**Data supplied**
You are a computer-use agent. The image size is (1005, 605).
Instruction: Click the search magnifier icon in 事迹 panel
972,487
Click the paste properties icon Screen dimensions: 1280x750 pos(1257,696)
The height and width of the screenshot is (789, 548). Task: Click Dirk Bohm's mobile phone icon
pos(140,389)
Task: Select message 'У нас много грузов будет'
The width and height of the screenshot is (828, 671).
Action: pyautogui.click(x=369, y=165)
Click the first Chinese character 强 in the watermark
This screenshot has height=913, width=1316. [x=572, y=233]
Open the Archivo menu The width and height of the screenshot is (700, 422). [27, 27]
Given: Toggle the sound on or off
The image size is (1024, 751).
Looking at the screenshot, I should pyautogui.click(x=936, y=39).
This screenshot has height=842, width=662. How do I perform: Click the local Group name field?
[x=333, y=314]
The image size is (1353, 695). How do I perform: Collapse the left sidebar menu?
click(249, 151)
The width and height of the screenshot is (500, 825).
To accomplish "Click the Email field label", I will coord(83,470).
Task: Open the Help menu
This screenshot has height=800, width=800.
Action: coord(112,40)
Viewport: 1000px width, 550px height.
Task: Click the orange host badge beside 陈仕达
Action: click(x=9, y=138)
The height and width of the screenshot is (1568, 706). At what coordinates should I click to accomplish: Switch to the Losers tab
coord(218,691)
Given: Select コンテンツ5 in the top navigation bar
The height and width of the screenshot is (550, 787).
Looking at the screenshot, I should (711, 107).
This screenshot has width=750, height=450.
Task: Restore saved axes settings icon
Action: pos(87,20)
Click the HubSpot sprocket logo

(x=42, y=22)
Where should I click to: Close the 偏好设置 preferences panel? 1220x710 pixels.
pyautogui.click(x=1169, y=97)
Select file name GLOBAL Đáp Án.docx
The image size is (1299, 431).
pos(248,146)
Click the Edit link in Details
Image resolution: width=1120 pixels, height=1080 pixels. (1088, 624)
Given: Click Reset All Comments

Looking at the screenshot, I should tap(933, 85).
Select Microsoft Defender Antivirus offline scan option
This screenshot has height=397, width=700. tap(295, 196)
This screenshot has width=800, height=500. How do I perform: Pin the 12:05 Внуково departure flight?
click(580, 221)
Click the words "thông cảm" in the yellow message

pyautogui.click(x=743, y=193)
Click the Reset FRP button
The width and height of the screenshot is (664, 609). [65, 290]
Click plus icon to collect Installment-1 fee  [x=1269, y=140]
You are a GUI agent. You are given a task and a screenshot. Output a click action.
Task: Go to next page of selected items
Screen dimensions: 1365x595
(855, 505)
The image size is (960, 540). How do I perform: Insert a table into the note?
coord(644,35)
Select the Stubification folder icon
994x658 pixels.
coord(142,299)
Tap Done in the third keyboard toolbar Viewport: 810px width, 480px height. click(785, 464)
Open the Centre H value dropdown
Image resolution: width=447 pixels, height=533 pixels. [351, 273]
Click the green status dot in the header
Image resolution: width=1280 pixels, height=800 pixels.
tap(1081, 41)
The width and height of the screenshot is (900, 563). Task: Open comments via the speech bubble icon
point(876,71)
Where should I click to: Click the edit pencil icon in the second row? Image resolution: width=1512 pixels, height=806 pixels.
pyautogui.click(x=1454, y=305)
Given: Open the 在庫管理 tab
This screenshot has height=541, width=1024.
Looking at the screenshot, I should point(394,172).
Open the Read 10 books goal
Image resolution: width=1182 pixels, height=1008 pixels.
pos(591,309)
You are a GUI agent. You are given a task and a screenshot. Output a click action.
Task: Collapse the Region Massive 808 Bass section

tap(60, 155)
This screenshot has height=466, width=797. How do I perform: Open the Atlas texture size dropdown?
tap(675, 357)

**What the task asks**
Only a word-for-word repetition of the lines from the one containing "The image size is (960, 540)." to the final line of the data above counts as the answer.

**Task response**
The image size is (960, 540). How do I perform: Insert a table into the note?
coord(644,35)
Select the Stubification folder icon
994x658 pixels.
coord(142,299)
Tap Done in the third keyboard toolbar Viewport: 810px width, 480px height. click(785, 464)
Open the Centre H value dropdown
Image resolution: width=447 pixels, height=533 pixels. [351, 273]
Click the green status dot in the header
Image resolution: width=1280 pixels, height=800 pixels.
tap(1081, 41)
The width and height of the screenshot is (900, 563). Task: Open comments via the speech bubble icon
point(876,71)
Where should I click to: Click the edit pencil icon in the second row? Image resolution: width=1512 pixels, height=806 pixels.
pyautogui.click(x=1454, y=305)
Given: Open the 在庫管理 tab
This screenshot has height=541, width=1024.
Looking at the screenshot, I should point(394,172).
Open the Read 10 books goal
Image resolution: width=1182 pixels, height=1008 pixels.
pos(591,309)
You are a GUI agent. You are given a task and a screenshot. Output a click action.
Task: Collapse the Region Massive 808 Bass section

tap(60, 155)
This screenshot has height=466, width=797. How do I perform: Open the Atlas texture size dropdown?
tap(675, 357)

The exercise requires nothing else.